CRN-Workshop Netzwerk-Technologien: Mehr Umsatz im Netzwerk der Zukunft

Die Welt vernetzt sich und schafft dabei neue Geschäftsmöglichkeiten – auch für den Fachhandel. Beim CRN-Workshop Netzwerk-Technologien konnten sich die Teilnehmer über neue Vernetzungsstrategien informieren.

Sicherheit im Fokus

Maik Wetzel, Sales Director B2B DACH bei Eset
(Foto: CRN)

Wenn es um Vernetzung geht, spielen auch Sicherheitsaspekte eine entscheidende Rolle. Denn Konzepte wie M2M-Kommunkation oder selbstfahrende Autos dürften nur dann eine Zukunft haben, wenn sie von zuverlässigen Sicherheitsszenarien getragen werden. Maik Wetzel, Sales Director B2B DACH beim Security-Hersteller Eset, erläuterte in seinem Vortrag, welche Rolle Sicherheitslösungen von Eset in Netzwerkumgebungen spielen. Der slowakische Security-Spezialist ist zwar in erster Linie aus dem Malware-Schutz bekannt und macht bislang 80 Prozent seines Umsatzes in seinem traditionellen Geschäftsfeld. Wer Eset auf den Schutz vor Schadsoftware beschränkt, greift jedoch zu kurz. »Es geht um mehr als Malware-Schutz bei Eset. Wir stellen uns als IT-Security-Spezialist mittlerweile viel breiter auf«, stellte Wetzel in seinem Vortrag klar. Neben dem traditionellen Produktspektrum wie Endpoint Security oder Antivirus gehören zum Eset-Portfolio inzwischen eine ganze Bandbreite an Angeboten, unter anderem für Secure Authentication und File Security. Auch das Servicegeschäft gewinnt, etwa durch das Angebot von Penetration Testing, rasant an Bedeutung.
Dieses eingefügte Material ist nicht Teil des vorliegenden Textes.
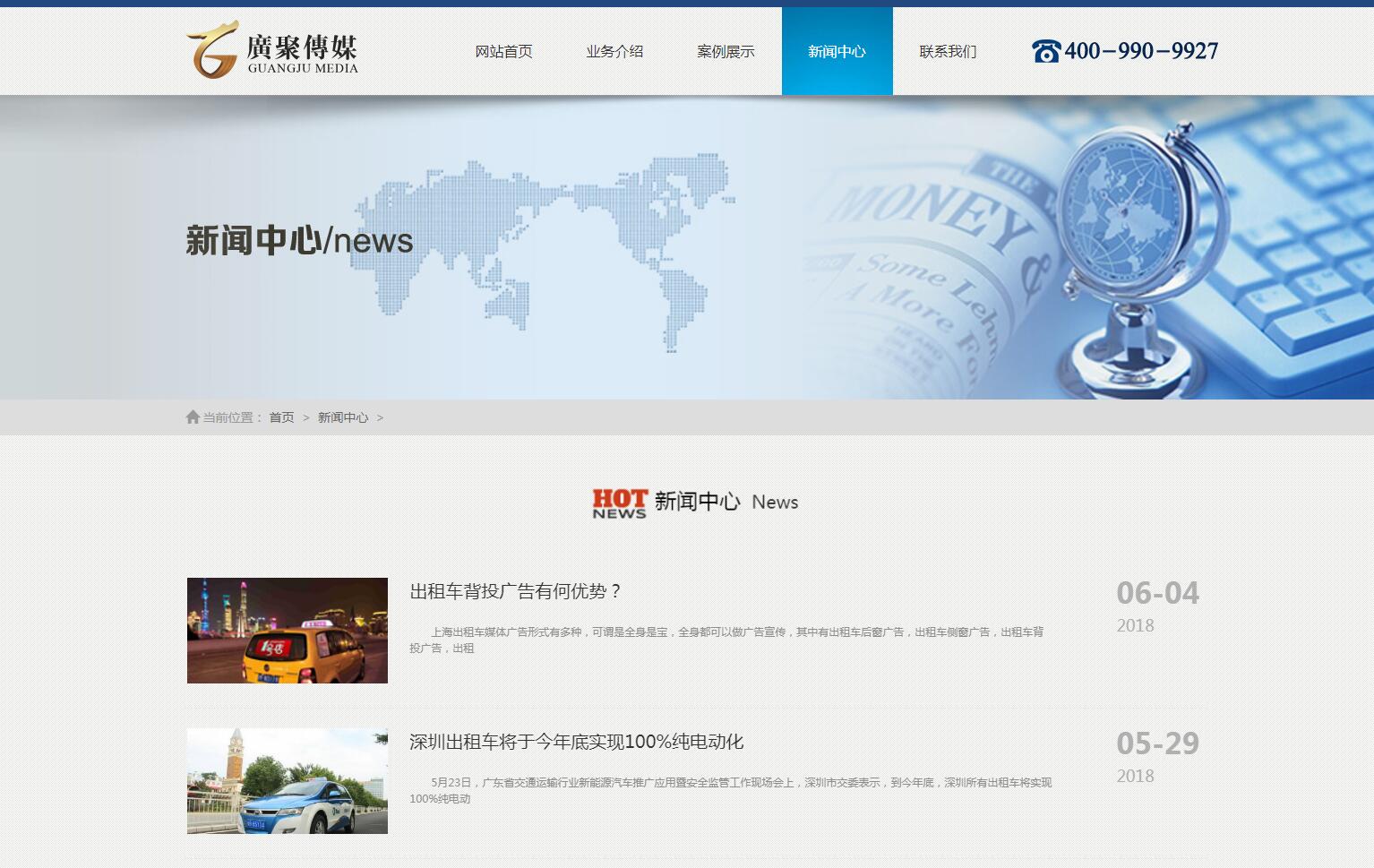Open the yellow taxi night-scene thumbnail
Mit dem erweiterten Portfolio trägt Eset der Tatsache Rechnung, dass Unternehmen heute vor ganz anderen Sicherheitsherausforderungen stehen als noch vor einigen Jahren: Mitarbeiter arbeiten immer häufiger mobil, oft mit ihren privaten Endgeräten. Für Teile der Unternehmensapplikationen werden Cloud-Dienste genutzt, externe Partner haben in Projekten Zugriff aufs Unternehmensnetzwerk. Auch Hacker sind bei ihren Angriffen auf Unternehmen raffinierter geworden. »Cybercrime hat sich zum Milliardenbusiness mit hochdotierten Spezialisten entwickelt«, so Maik Wetzel.

Einen Ausblick auf Zukunftsszenarien im Netzwerk gab York Bothe, beim IP- und SAN-Spezialisten Brocade verantwortlich für das Presales-Geschäft in Deutschland. »In den letzten 20 Jahren hat sich im Netzwerk nicht viel verändert«, merkte er an. Dieser Stillstand dürfte nun jedoch vorbei sein. Denn die Tatsache, dass Netzwerke bislang kaum virtualisiert sind und die Konfiguration weitgehend händisch vorgenommen wird, stoppt aktuell den Wandel im Rechenzentrum. »Automation im Netzwerk ist fundamental wichtig. Das kann den Kunden helfen, die Komplexität zu reduzieren«, stellte Bothe in seinem Vortrag klar. Auch in künftigen Software Defined Networking-Strategien spiele Automatisierung eine zentrale Rolle. Die Hardware müsse deswegen bereits jetzt auf diese neuen Anwendungen vorbereitet werden, mahnte Bothe an. »Bei der Beschaffung neuer Hardware sollte man darauf achten, dass sie standardisierte Schnittstellen hat, damit keine neuen Produkte notwendig werden, wenn man eine Orchestrierungs-Plattform anschaffen will«, riet Bothe.